[[ Material provided open ]]

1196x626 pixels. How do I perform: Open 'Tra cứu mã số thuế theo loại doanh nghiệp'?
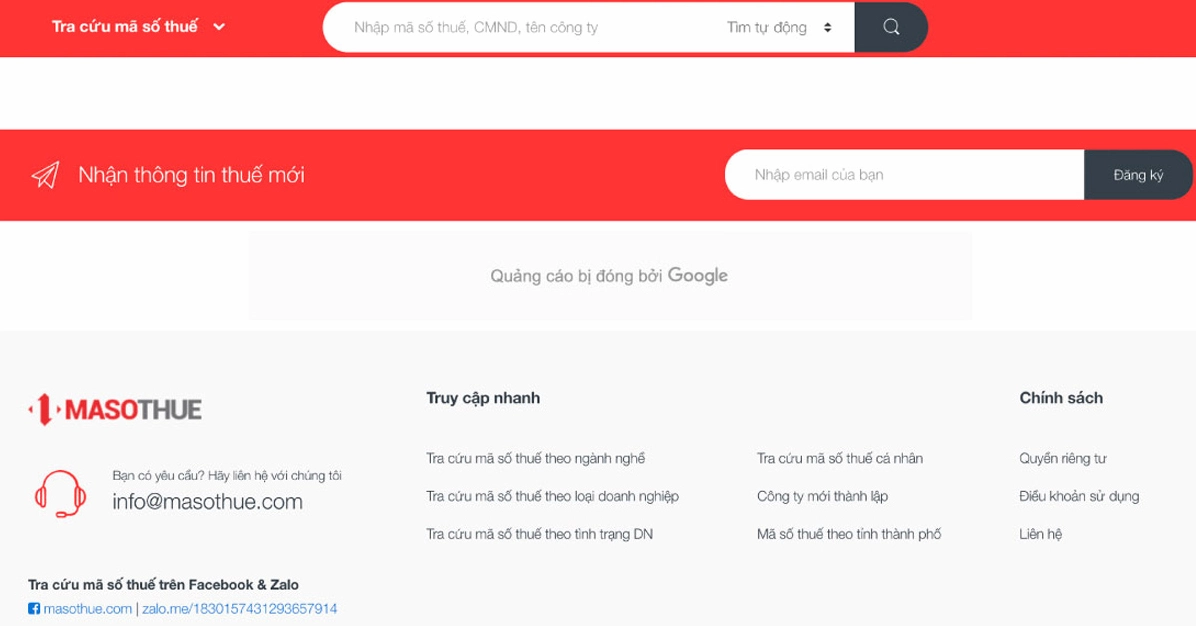tap(552, 496)
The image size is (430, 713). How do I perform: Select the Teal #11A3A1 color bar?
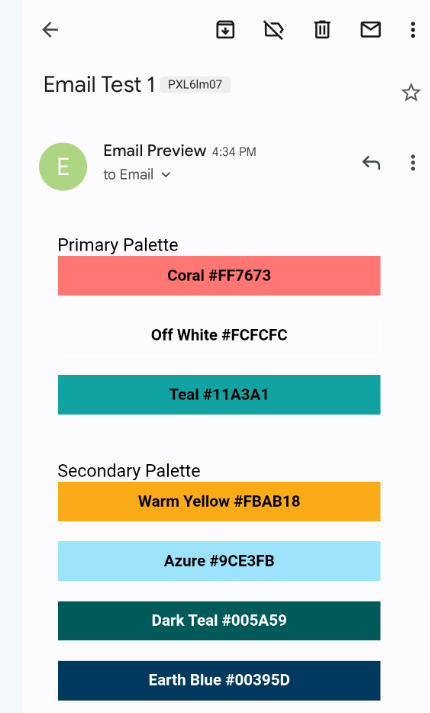click(219, 395)
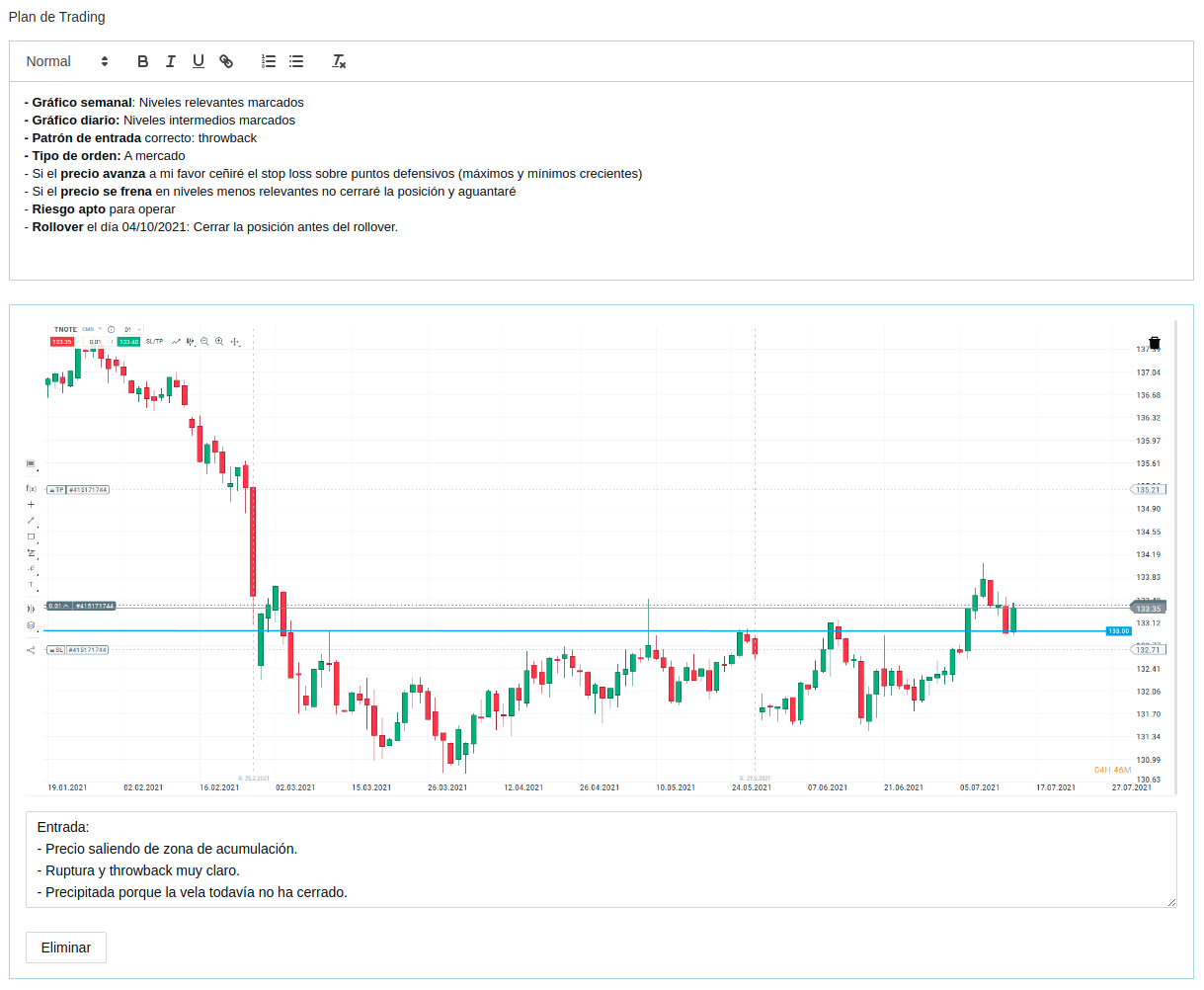The height and width of the screenshot is (990, 1204).
Task: Click the zoom in magnifier on chart
Action: tap(219, 342)
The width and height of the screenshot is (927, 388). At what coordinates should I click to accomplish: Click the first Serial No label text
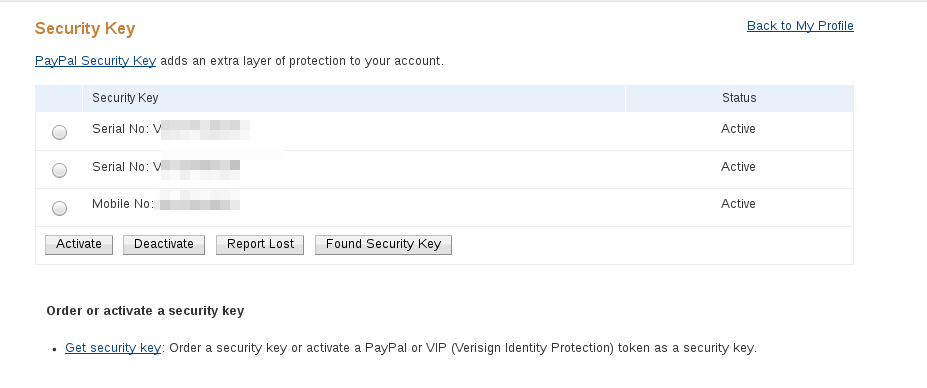click(126, 128)
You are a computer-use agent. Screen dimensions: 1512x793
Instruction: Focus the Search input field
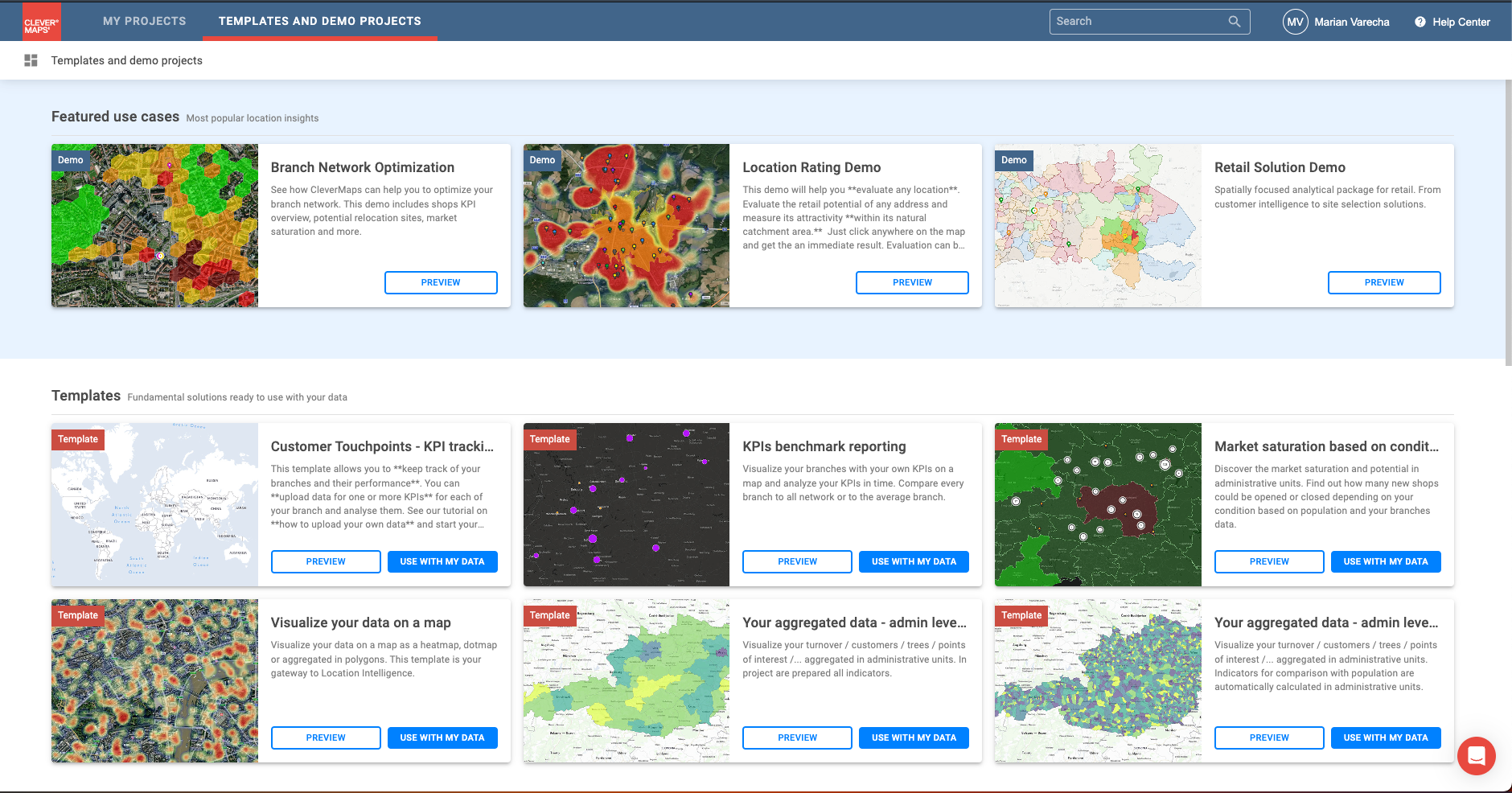pyautogui.click(x=1138, y=22)
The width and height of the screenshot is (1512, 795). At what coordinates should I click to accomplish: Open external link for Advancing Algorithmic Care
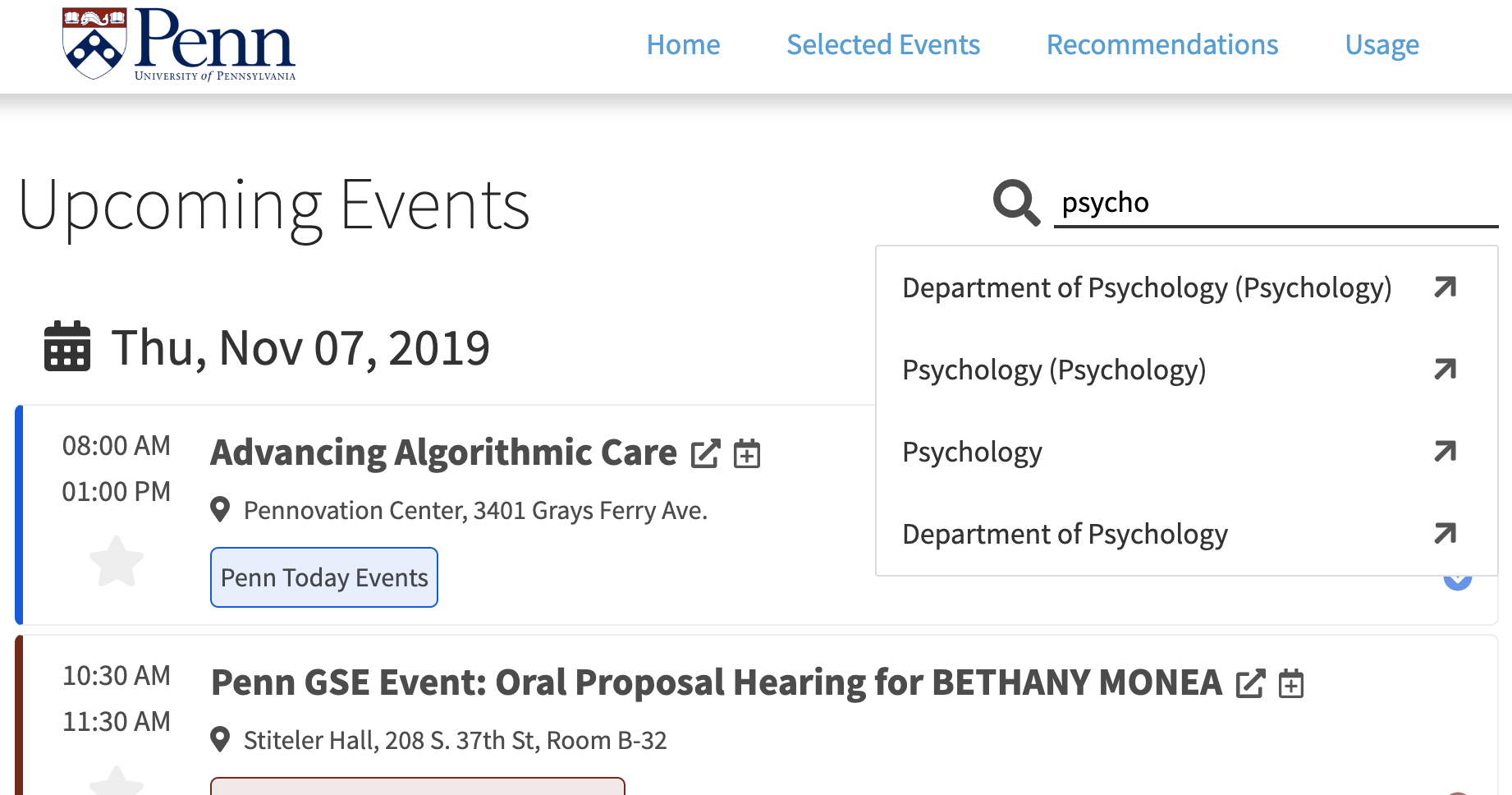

[[ Material provided closed ]]

What to do: Write out the lines from the start of the material to the line with "You are a computer-use", inclusive and exactly. Skip the pictures.

Response:
1196x626 pixels. How do I perform: Open 'Tra cứu mã số thuế theo loại doanh nghiệp'?
tap(552, 496)
The image size is (430, 713). How do I perform: Select the Teal #11A3A1 color bar?
click(219, 395)
The height and width of the screenshot is (990, 1204).
Task: Click the zoom in magnifier on chart
Action: tap(219, 342)
The width and height of the screenshot is (927, 388). At what coordinates should I click to accomplish: Click the first Serial No label text
click(126, 128)
You are a computer-use agent. Screen dimensions: 1512x793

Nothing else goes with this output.